The association does not know when the volumes left their possession. In the Globe’s reporting, some association members “had speculated that the guestbooks, signed by an extraordinary range of Nineteenth Century Americans, were stolen at some point over the last century and a half. Many of the association’s artifacts and records had been dispersed among its members after the state took control of the monument in 1919, followed by the National Park Service in 1976.
Two of the three volumes had previously sold at the Boston auction house Skinner’s, which offered them in an online Books & Manuscripts sale on November 17, 2019; at the time, they brought $1,046 against an estimate of $300/500.
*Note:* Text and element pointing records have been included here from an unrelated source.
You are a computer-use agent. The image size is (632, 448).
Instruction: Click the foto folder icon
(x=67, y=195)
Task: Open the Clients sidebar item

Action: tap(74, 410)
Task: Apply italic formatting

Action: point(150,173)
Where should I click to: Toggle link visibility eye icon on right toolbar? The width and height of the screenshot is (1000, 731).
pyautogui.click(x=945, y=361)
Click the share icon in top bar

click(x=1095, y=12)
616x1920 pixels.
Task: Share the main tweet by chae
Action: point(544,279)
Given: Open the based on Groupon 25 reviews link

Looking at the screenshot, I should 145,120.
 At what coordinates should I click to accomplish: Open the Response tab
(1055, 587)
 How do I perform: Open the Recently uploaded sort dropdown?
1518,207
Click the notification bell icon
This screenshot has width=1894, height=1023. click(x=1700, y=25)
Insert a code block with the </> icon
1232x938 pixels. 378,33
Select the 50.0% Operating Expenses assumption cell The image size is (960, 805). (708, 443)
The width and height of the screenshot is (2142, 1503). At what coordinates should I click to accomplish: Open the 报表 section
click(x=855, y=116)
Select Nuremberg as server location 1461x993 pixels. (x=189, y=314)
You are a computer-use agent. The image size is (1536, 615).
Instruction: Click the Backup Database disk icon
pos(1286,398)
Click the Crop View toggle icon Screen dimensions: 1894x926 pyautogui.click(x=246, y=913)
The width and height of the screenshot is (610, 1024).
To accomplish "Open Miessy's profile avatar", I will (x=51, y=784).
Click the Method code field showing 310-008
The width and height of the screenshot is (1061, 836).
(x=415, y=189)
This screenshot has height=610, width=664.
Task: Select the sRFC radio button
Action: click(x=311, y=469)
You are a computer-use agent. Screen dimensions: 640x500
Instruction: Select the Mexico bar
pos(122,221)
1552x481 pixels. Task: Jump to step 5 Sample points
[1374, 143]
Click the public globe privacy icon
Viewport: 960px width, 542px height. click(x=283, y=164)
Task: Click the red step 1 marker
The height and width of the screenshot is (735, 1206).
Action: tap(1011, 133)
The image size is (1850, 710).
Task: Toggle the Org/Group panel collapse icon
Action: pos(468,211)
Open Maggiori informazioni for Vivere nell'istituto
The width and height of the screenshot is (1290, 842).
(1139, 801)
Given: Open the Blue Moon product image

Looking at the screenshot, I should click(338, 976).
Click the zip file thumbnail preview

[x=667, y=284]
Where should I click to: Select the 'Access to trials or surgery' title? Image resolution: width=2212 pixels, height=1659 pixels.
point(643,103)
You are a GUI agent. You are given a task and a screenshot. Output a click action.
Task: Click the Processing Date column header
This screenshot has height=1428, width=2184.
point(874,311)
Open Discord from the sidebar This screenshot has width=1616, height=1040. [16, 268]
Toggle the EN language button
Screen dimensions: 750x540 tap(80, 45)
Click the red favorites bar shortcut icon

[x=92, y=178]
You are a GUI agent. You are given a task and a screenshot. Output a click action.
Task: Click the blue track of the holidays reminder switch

Several Civil War-era luminaries, as well as ordinary citizens and international visitors to the Boston area signed the guest books, including First Lady Mary Todd Lincoln (1818-1882), who visited the Bunker Hill Monument on May 18, 1861. Albert Edward, Prince of Wales (later King Edward VII) (1841-1910), visited Boston from October 17-20 during his tour of North America in 1860. Frederick F. Low (1828-1894), represented California in the US House of Representatives from June 1862 to March 1863, served as governor of California from December 1863 to December 1867, and was the United States’ Minister to China from 1869-1873. Major General George B. McClellan (1826-1885) served as Commanding General of the United States Army from November 1861 to March 1862.
The Globe also quoted Arthur Hurley, president of the Monument Association, as being elated that the guestbooks are coming home. “We’ll have to find a case for them and put them on display at the Bunker Hill Museum,” he said.